Varsity Booze:
The Price of Partying

I don’t pay to go to parties. It’s a principle of mine. Don’t think I’m stingy though– I’ll pay to go to concerts, movies, clubs, even escape rooms. But they all have something in common: amenities beyond the opportunity to see the inside of the apartment of a college student I’m not on a first-name basis with, and a single keg of beer (if that– flyers for paid parties are notorious for having “BYOB” right below the cover charge).

If I know ahead of time, I won’t go out of my way to a party that’s charging to stand in the shared space of a two-bedroom apartment. But sometimes they surprise you at the door with a Political Science major demanding a tax to get through the door (they must be on the oligarchy unit in class). And so begins the standoff: casing the party as best you can from the other side of the security guard. He’s also on the intramural rugby team so he has wide shoulders.

Alone, I am perfectly content to turn around and find something else to keep myself occupied for the night. My paint chips need to be counted, after all. But with a group it becomes a democratic issue. All cast their votes and must go with the majority.
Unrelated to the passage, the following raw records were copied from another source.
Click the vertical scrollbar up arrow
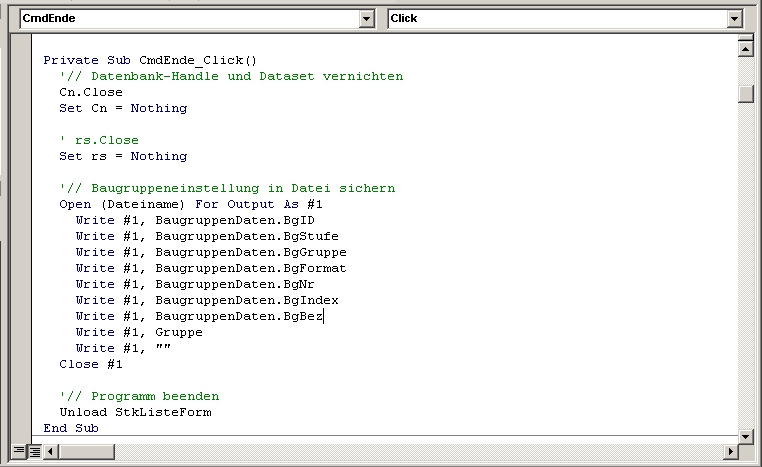The width and height of the screenshot is (762, 467). [745, 49]
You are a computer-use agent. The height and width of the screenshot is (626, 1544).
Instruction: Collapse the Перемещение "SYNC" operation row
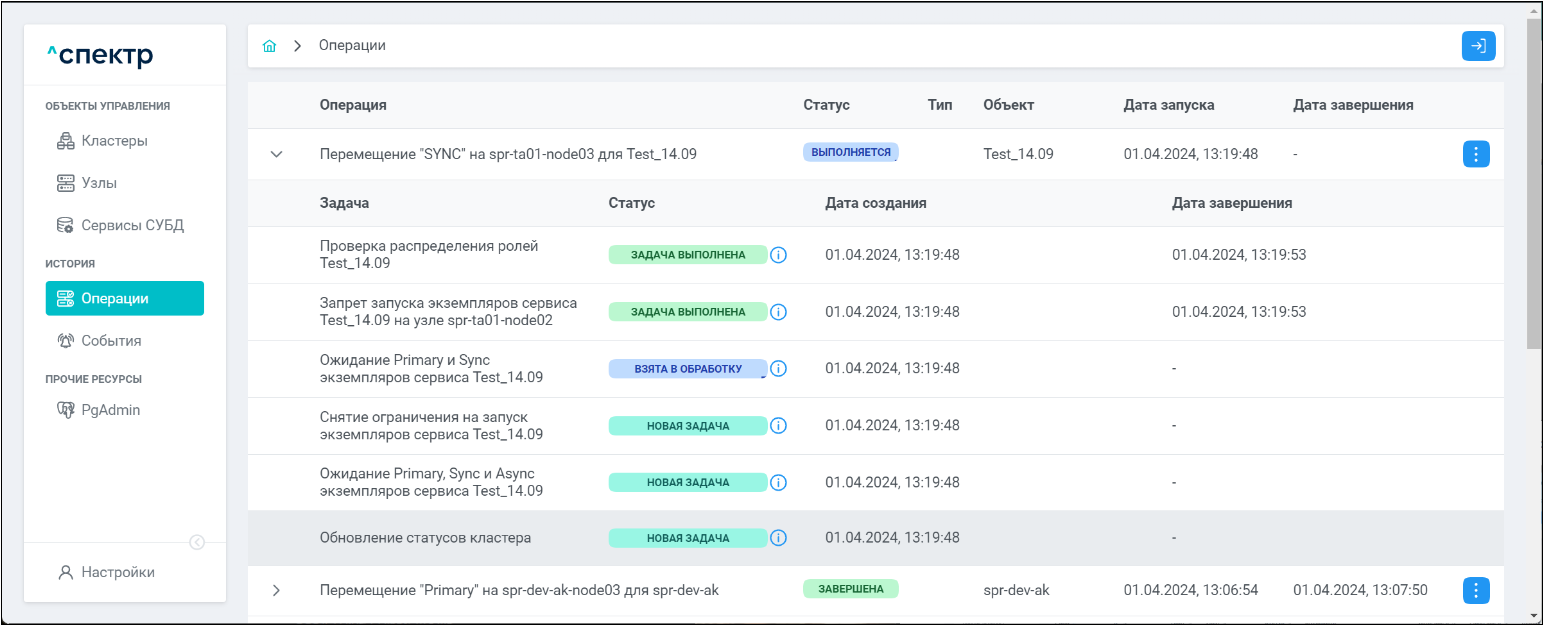pos(277,154)
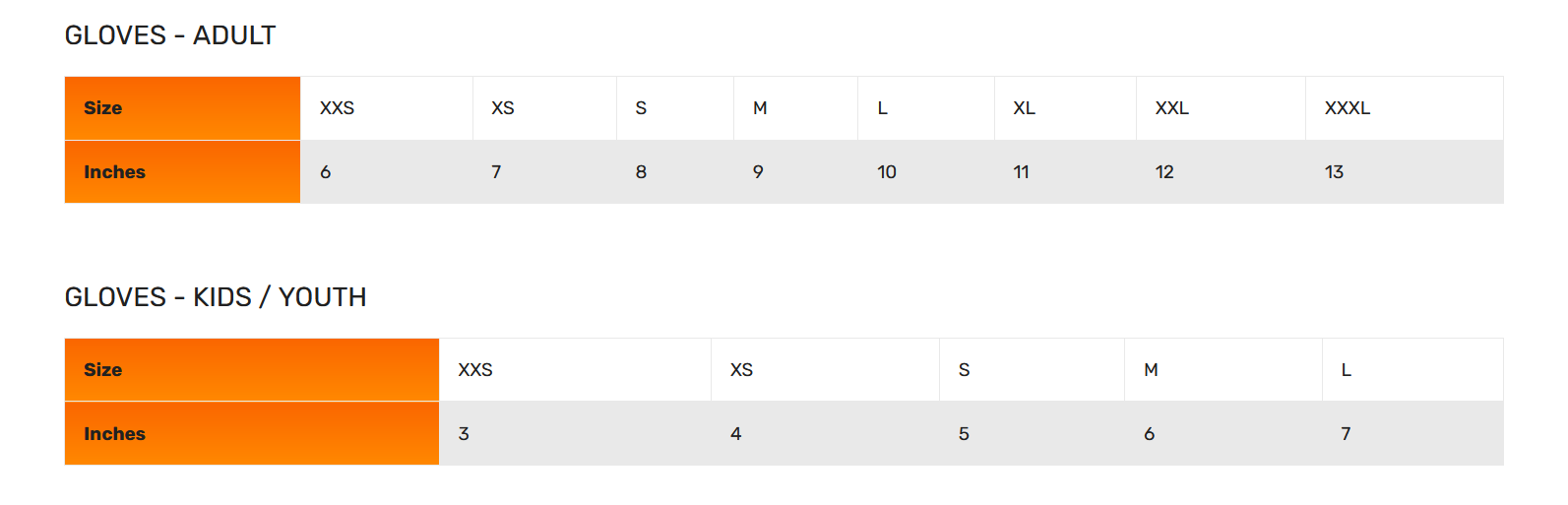Click the GLOVES - KIDS / YOUTH heading
The image size is (1568, 505).
216,297
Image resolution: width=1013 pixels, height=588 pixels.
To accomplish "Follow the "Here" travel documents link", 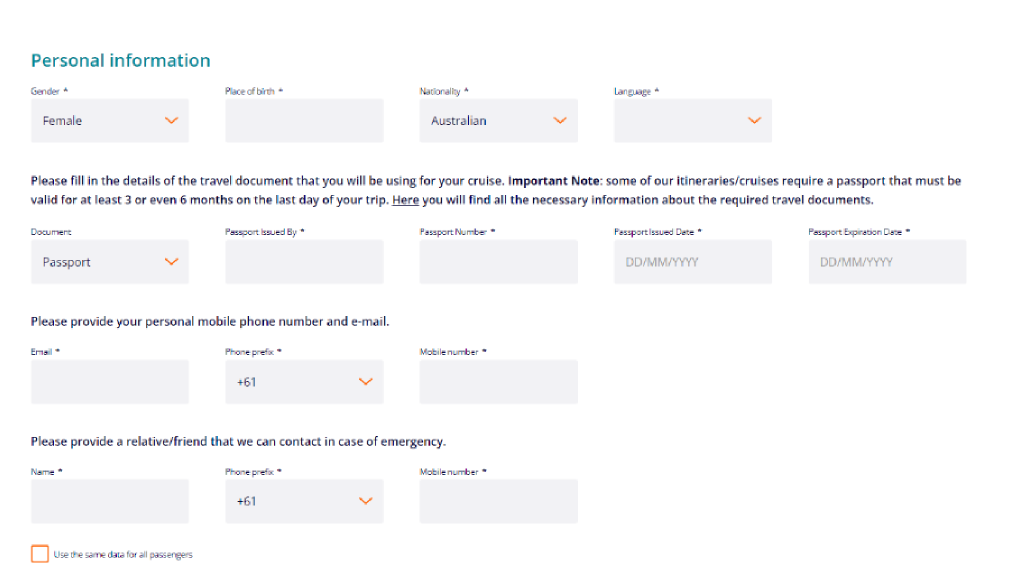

My personal convictions won’t sway the majority. Instead I will be cast out, alone in a lifeboat for my attempt at a mutiny.

The most recent instance of a party like this was a birthday celebration that a roommate of a friend had heard about. We’re stopped by a throng of girls in lingerie: the entry fee is five dollars. I wish they’d told me about the theme beforehand. I love their outfits.

The flattery doesn’t work. I still need to pay the full five dollars. I’m alright with my night ending early. As I bid my friends goodbye on the stoop, one of the door girls says “And don’t forget to say Happy Birthday to the birthday girl!” My friends nod. They’ll be on the lookout for this mystery woman. They needn’t look far. She steps forward from the other bouncers. I didn’t expect it to be her– nobody of sound mind would choose to work the door at their own birthday party. And the entrance fees were slipped into a different person’s bra. She wasn’t making any money off of this venture anyway.

What kind of person wants to forgo a party itself and do the grunt work job people are normally relegated to as a punishment? Let’s not forget that it’s the pledges that have to work these jobs for the first year of their miserable descent into fraternity life. I think it’s born from a craving for power: the feel of money being exchanged between hands, the excitement on their faces when you let them up, the whole time thinking “These people are here to see me.” (well, not actually. Something you created: a space to gather by moving a couch with the impeccable ambience of purple LED lighting).

It’s a little bit like a pyramid scheme: get a lot of paying customers who bring other customers. The people who get in early get to experience what little amenities were bought with the profits from the last party, and the poor saps who bought in late just get to say that they were a part of something bigger than themselves, at least. Who cares! They’re at the bottom of the pyramid!